Top of Exercise passage
Leslie Salzinger headshot

Research Expertise and Interest

sociology of gender, capitalism, theories of neoliberalism, political economy, Gender and Work, Latin America, Mexico, ethnography, Marxian political economy, social reproduction

Research Description

Leslie Salzinger is Associate Professor and Chair of Gender and Women’s Studies. She got her PhD in Sociology at UC Berkeley and previously taught in the sociology departments at the University of Chicago and Boston College. She writes and teaches on gender, capitalism, nationality, and race and their ongoing co-formations. Her empirical research is ethnographic, mostly focused on Latin America, especially Mexico. Her primary research questions address the cultural constitution of economic processes and the creation of subjects within political economies. Her award-winning first book, Genders in Production: Making Workers in Mexico’s Global Factories (http://www.ucpress.edu/books/pages/9001.html), analyzed the gendered dimensions of transnational production.

Her current manuscript in progress, Model Markets: Peso Dollar Exchange as a Site of Neoliberal Incorporation, analyzes peso/dollar exchange markets as crucial gendered and raced sites for Mexico’s shift from “developing nation” to “emerging market.” Two recent publications, “Re-Marking Men: Masculinity as a Terrain of the Neoliberal Economy” (https://escholarship.org/uc/item/6n144139) and “Sexing Homo Œconomicus: Finding Masculinity at Work” (https://escholarship.org/uc/item/0tg2q148) explore the relationship of masculinity and neoliberalism. Another vein of investigation focuses on social reproduction. A recent essay on this topic, “Seeing with the Pandemic: Social Reproduction in the Spotlight” (https://escholarship.org/uc/item/32v5r66b) was the lead article in an issue of Feminist Studies focused on the pandemic. Professor Salzinger is affiliated with the Department of Sociology and the Program in Critical Theory on campus.
Bottom of Exercise passage
What the exercise asks - Summarize the profile of Leslie Salzinger in two sentences. The data has no connection to the profile of Leslie Salzinger.
Top of Listed records
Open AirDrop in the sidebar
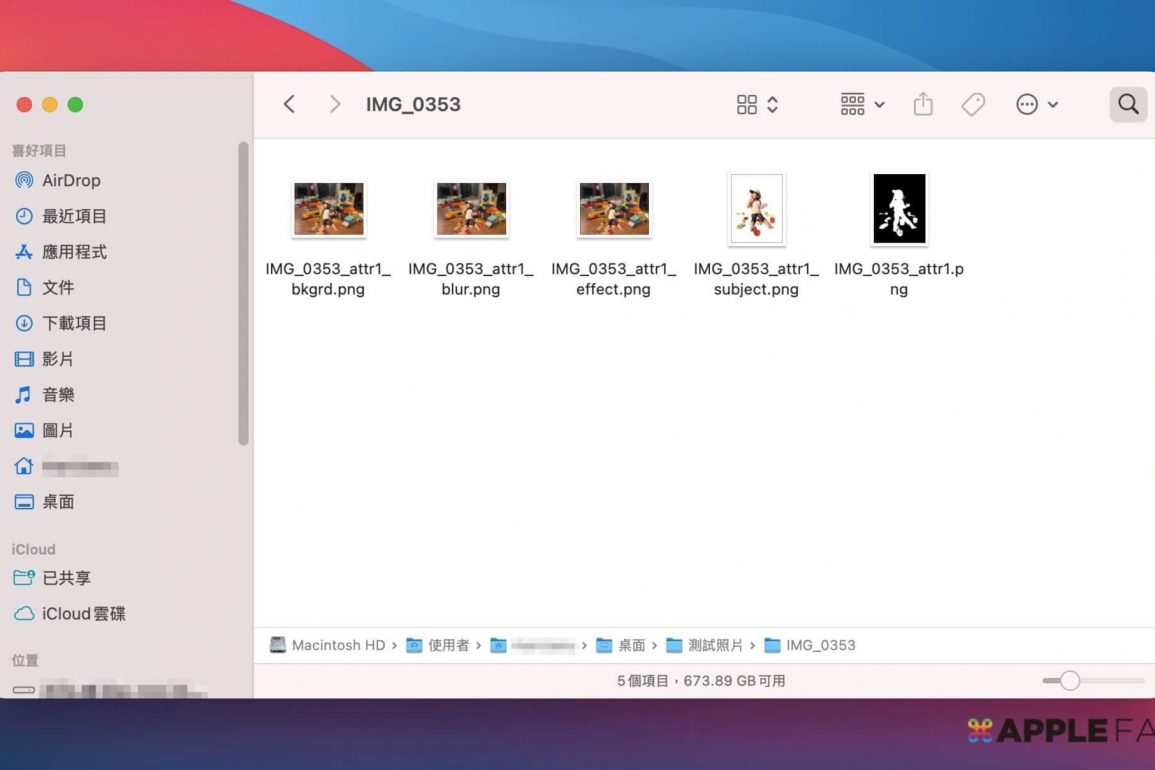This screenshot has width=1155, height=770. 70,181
Bottom of Listed records
Top of Listed records
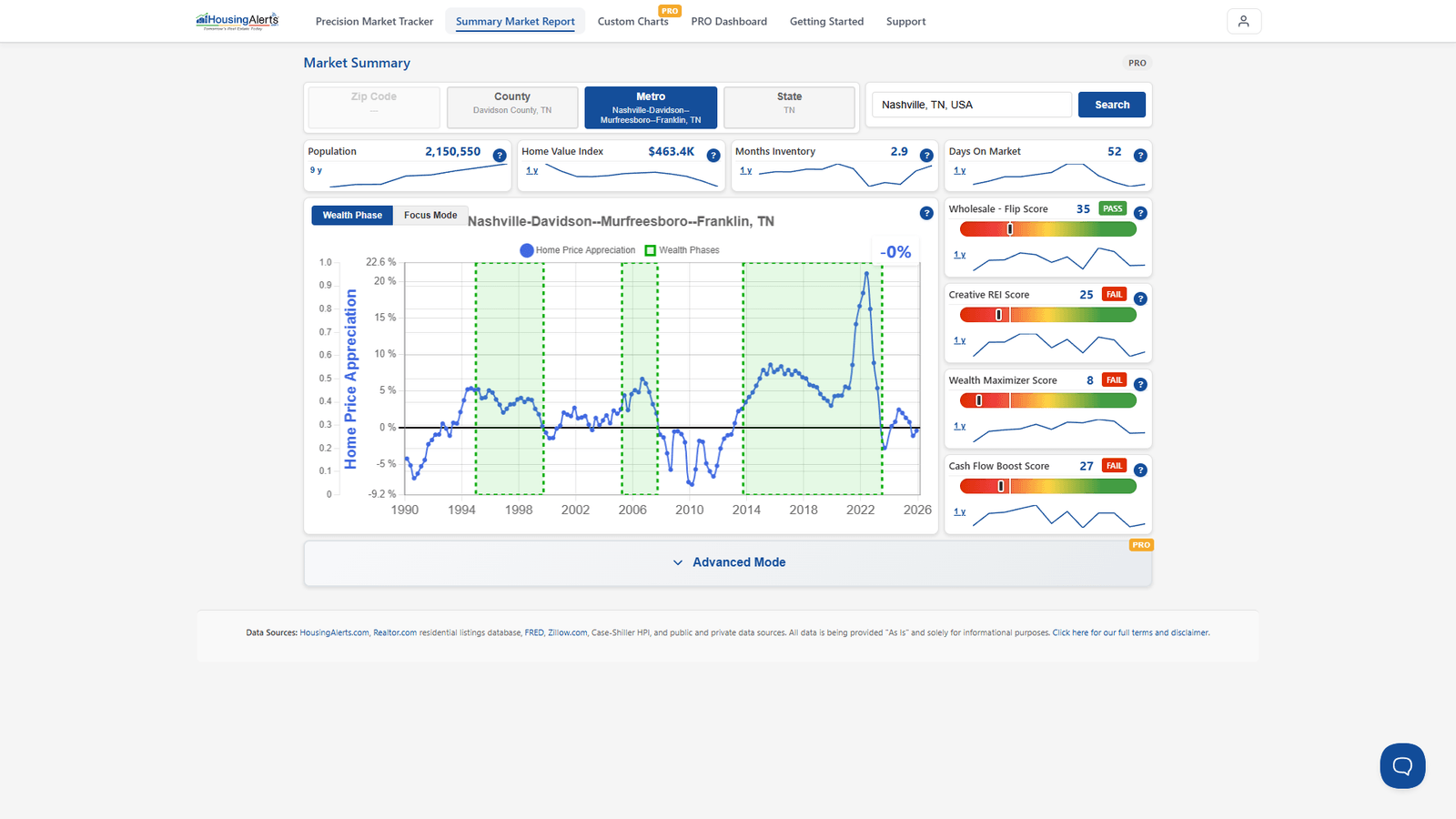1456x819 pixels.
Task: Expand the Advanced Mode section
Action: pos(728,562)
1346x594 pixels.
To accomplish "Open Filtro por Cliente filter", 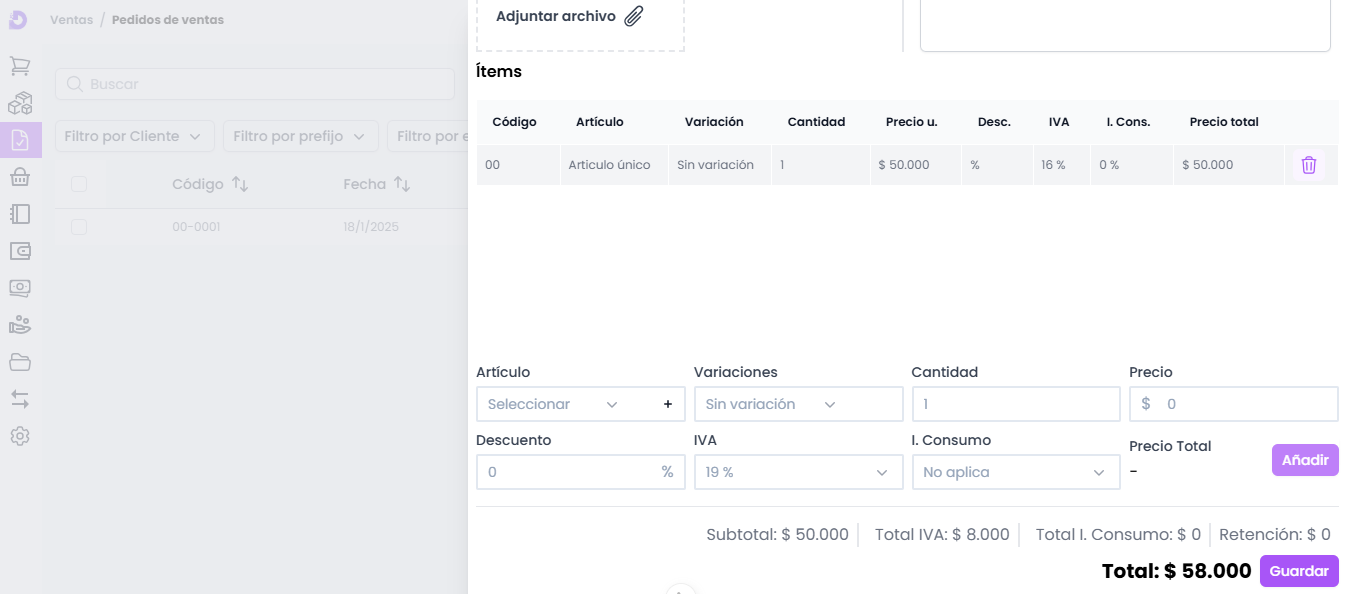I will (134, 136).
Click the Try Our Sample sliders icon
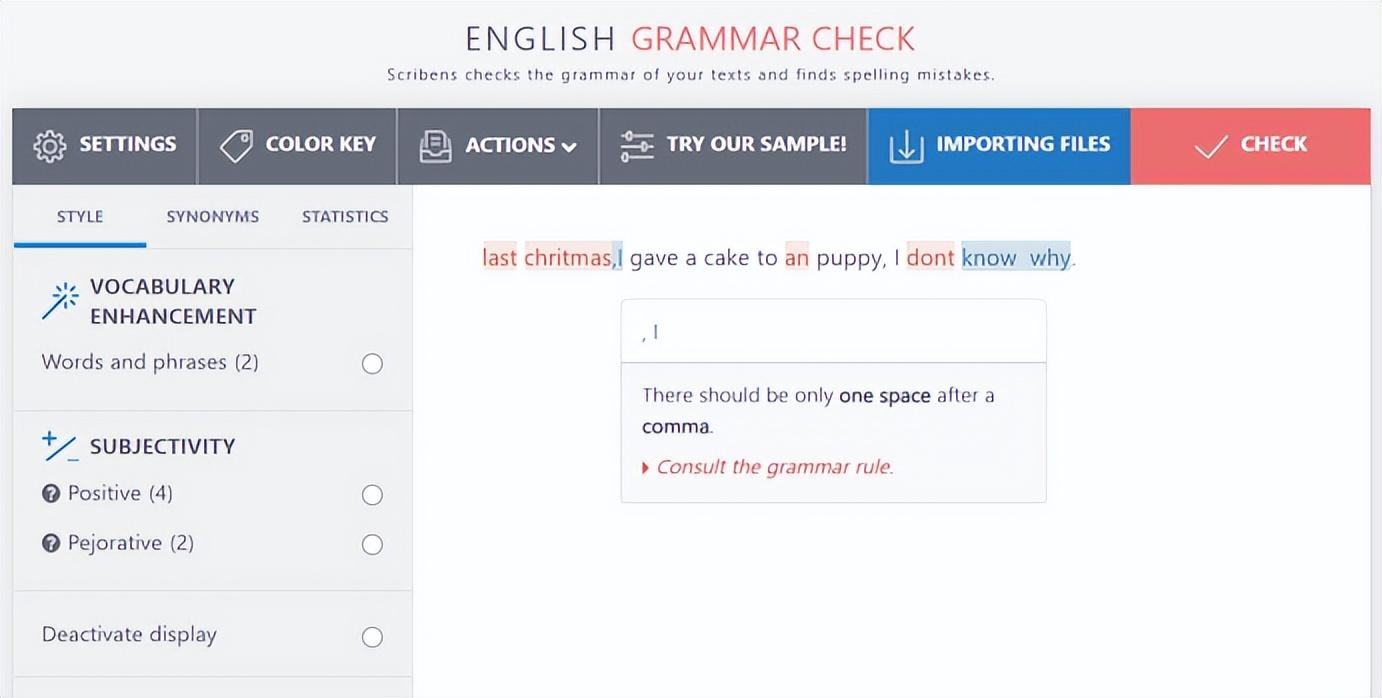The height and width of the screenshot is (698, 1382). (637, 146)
Bottom of Listed records
Top of Listed records
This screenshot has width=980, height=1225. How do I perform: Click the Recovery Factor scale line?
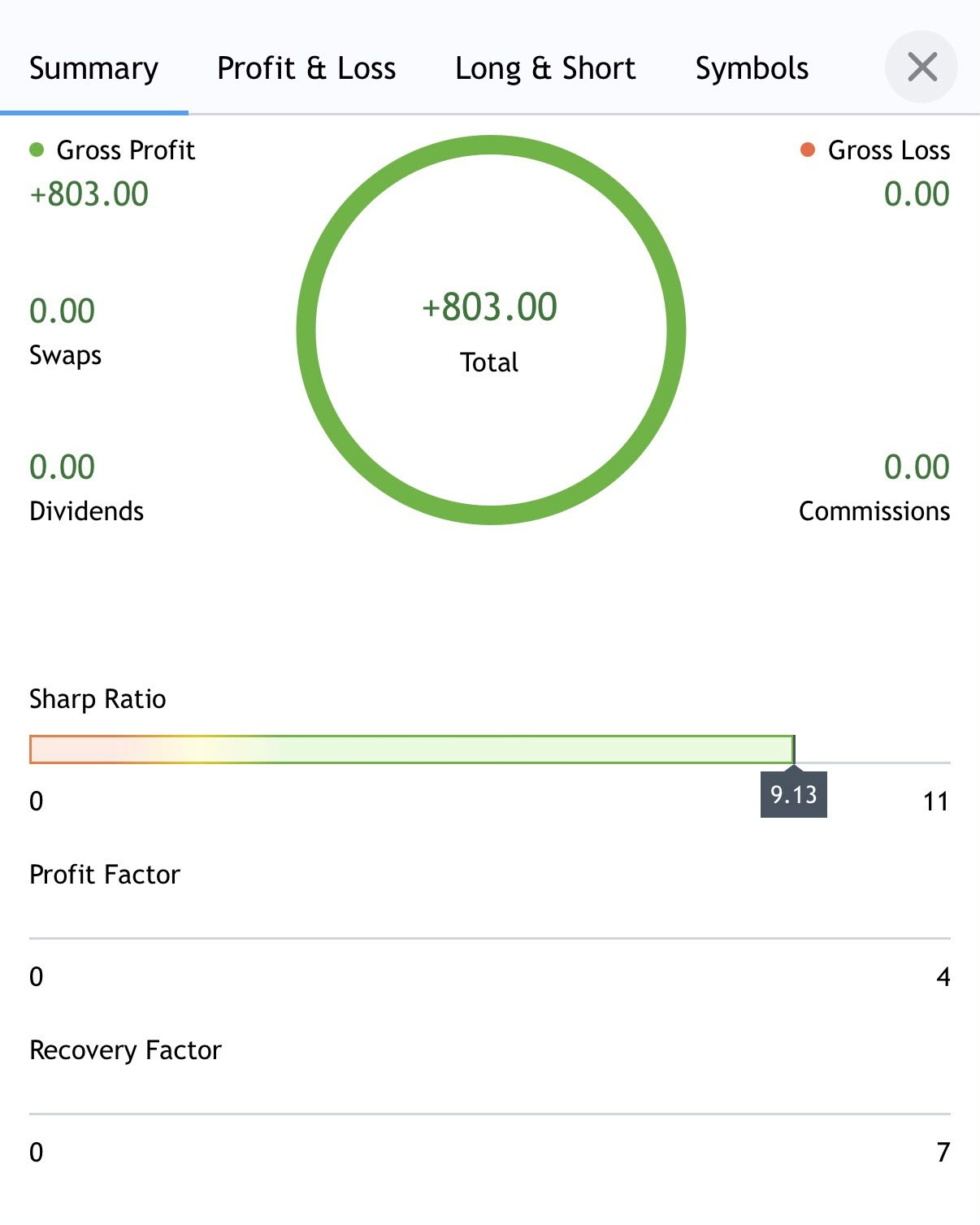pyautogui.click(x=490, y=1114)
Bottom of Listed records
Written reply - Leslie Salzinger, Associate Professor and Chair of Gender and Women's Studies, writes and teaches on gender, capitalism, nationality, and race, and her ethnographic research focuses mostly on Latin America, especially Mexico. Her award-winning first book analyzed the gendered dimensions of transnational production, and her manuscript in progress analyzes peso/dollar exchange markets as gendered and raced sites for Mexico's shift from "developing nation" to "emerging market."